It has been a crazy time here. So I am just getting to you post here.
Thank you for the prayers and the time in the River of Love.. I read something earlier, a poem from Daddy-O and in it Love was a swimming teacher...well not really but it was beautifully touching and clever...but it reminded me of the River of love flowing from the divine where we can bask at will. It was you and Aleah who created or revealed perhaps, this place between worlds that can so heal what sometimes seems inconsolable.
We got to visit with Geoff and some friends from US and Canada yesterday. What a joy that was. I hadn't really noticed before how quiet our life is here. It is just George and I for the most part, so it was wonderful to share a meal and some time with some spirit led people.
Our power is soon going to be cut off for a scheduled outage so I can't catch up much right now. but I hope you are feeling better now, Kim. We saw on the news it is already getting very cold up your way. Hard to imagine just a couple weeks ago Tiny and Dave were jumping in the waves of your great lake.
I used to think I was the ultimate scaredy cat, no let me rephrase that, I was the ultimate scaredy cat. Then I started thinking, "If I can converse with ghosts and not be the least bit afraid,... then I must be getting braver right? Within reason that is, still not going to find me doing that on the glass walkway over looking the Grand Canyon. Nope, no way man!
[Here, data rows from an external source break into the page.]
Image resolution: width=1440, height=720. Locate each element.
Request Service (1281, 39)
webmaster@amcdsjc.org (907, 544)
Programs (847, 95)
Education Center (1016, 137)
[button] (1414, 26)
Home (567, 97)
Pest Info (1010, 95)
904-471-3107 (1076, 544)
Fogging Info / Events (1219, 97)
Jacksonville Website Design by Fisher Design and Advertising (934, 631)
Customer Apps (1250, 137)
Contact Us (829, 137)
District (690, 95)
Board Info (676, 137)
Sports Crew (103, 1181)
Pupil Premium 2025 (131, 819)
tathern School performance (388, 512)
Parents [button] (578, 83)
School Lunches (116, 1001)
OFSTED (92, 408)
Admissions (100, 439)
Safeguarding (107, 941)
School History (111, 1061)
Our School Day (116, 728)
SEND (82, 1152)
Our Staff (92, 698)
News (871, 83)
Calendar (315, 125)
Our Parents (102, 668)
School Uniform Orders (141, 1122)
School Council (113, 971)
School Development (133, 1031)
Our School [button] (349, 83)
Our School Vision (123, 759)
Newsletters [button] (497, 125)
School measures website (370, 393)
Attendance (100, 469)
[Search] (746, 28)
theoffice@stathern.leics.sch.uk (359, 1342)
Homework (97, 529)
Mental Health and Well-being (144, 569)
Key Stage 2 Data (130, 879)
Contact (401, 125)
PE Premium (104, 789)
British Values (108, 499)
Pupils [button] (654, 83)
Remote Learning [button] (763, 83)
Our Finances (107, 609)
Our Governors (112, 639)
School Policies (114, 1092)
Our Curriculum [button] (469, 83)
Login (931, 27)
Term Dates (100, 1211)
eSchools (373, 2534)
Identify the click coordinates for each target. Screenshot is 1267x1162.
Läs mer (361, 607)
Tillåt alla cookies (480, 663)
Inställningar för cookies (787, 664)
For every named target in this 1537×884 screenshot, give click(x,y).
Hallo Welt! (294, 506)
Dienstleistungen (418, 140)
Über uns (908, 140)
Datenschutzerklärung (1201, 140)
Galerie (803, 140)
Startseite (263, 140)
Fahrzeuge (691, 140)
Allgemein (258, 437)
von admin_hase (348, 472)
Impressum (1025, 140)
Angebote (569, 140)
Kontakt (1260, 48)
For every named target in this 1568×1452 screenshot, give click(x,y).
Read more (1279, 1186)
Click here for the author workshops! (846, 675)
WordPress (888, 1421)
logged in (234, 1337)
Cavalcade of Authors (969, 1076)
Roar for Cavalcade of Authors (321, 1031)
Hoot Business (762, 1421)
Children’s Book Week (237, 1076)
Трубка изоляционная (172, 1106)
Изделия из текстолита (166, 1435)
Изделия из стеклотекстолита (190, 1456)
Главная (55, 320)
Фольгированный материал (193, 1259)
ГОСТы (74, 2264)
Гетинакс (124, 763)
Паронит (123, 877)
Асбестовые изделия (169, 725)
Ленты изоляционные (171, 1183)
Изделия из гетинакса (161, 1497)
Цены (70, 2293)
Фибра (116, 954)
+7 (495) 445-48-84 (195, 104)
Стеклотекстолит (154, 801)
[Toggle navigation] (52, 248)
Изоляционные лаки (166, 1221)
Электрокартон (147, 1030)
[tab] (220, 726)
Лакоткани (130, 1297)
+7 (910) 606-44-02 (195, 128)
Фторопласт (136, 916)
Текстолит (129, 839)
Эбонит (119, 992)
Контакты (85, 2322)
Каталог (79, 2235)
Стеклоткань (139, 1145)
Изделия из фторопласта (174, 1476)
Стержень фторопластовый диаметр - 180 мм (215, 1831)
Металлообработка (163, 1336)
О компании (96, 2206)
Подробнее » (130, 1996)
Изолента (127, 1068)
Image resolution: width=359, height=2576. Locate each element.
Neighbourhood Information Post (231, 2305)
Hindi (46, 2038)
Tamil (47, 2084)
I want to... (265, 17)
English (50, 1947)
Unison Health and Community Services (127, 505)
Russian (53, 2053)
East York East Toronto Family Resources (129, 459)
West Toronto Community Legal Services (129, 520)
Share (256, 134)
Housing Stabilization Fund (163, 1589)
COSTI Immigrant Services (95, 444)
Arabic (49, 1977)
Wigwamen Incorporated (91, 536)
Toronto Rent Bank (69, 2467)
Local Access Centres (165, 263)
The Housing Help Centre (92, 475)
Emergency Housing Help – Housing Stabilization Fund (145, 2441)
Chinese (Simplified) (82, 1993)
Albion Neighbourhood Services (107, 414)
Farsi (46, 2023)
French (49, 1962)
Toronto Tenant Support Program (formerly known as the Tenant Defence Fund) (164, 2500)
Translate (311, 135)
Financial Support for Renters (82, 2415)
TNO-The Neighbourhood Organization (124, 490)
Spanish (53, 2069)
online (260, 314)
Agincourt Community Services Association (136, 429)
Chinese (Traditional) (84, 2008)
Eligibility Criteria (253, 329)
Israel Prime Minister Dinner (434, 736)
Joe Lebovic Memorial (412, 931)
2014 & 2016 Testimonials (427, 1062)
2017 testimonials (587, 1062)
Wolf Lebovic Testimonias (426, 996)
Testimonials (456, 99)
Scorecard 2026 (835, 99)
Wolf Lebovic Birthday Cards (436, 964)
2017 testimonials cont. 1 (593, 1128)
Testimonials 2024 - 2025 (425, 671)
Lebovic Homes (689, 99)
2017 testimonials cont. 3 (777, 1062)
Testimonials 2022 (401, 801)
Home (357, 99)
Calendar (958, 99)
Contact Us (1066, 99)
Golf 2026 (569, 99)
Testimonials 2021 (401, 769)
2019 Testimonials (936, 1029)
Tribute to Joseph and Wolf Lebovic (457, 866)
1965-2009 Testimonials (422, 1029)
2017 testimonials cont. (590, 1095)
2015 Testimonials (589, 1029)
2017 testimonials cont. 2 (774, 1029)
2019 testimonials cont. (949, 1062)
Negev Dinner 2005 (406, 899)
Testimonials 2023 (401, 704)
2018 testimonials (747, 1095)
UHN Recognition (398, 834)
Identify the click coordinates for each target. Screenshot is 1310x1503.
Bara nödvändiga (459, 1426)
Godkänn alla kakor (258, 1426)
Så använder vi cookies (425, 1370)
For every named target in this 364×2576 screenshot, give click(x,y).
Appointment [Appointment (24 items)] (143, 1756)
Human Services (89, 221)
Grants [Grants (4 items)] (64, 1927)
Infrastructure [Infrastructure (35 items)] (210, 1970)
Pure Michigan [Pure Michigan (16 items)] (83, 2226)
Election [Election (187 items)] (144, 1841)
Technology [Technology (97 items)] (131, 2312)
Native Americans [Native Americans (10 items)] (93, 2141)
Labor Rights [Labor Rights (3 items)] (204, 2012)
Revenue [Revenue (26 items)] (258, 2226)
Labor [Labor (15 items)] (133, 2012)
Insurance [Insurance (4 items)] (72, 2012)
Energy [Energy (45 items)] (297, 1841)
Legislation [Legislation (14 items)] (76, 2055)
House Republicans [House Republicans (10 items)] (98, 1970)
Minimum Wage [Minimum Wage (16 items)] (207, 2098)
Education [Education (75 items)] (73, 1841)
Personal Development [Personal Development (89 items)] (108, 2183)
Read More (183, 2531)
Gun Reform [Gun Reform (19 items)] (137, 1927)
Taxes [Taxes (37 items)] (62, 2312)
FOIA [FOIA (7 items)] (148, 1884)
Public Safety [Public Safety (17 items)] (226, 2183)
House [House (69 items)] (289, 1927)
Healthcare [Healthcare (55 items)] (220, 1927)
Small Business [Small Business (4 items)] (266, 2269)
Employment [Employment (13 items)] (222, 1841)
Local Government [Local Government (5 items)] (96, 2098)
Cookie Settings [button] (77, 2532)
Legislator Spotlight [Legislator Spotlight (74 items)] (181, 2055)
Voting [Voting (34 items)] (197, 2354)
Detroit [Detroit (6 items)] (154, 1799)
No way, sounds like a good theme for the next action movie...What kind of crazy person thought that would be a good idea? LOL Okay...I guess there are plenty of people that have no fear of heights or for their life and I suppose they would enjoy it...But it's good solid granite for my feet and that's well away from the Canyon"s rim.
I hope PP is okay and settled now. The Canadian friends we just met with are in her summer "neck of the woods". Vancouver. I believe PP is still on V Island whereas they are outside of Vancouver in Gibson.
I think I am learning to know my bird friends on their terms and not mine. Not sure what I am trying to say here. They do understand language but more so where it springs from, images, feelings..mindal heart.... and they respond in kind with patience and practice. I've only had a few successes so far but then I don't practice nearly enough. Love is the basis of just about everything if not everything...all beings on this planet are capable of responding to love in kind.... universal language you know...Your on-going experiences with your birds sounds...magical. That's the way it feels for me with kids. Stepping into their space for a little while is spiritual sustenance for me, the same for flowers. You can talk about birds anytime. We can pull out all the books we for identifying, and learning everything about them. Our family loves birds, always seizing the opportunity to stop what were doing to appreciate their wonderment. Dave is great at identifying the songs of the ones around here. My sister and I send pictures back and forth all the time of birds and flowers.
Okay the power line workers are chattering away outside so I had better sign off.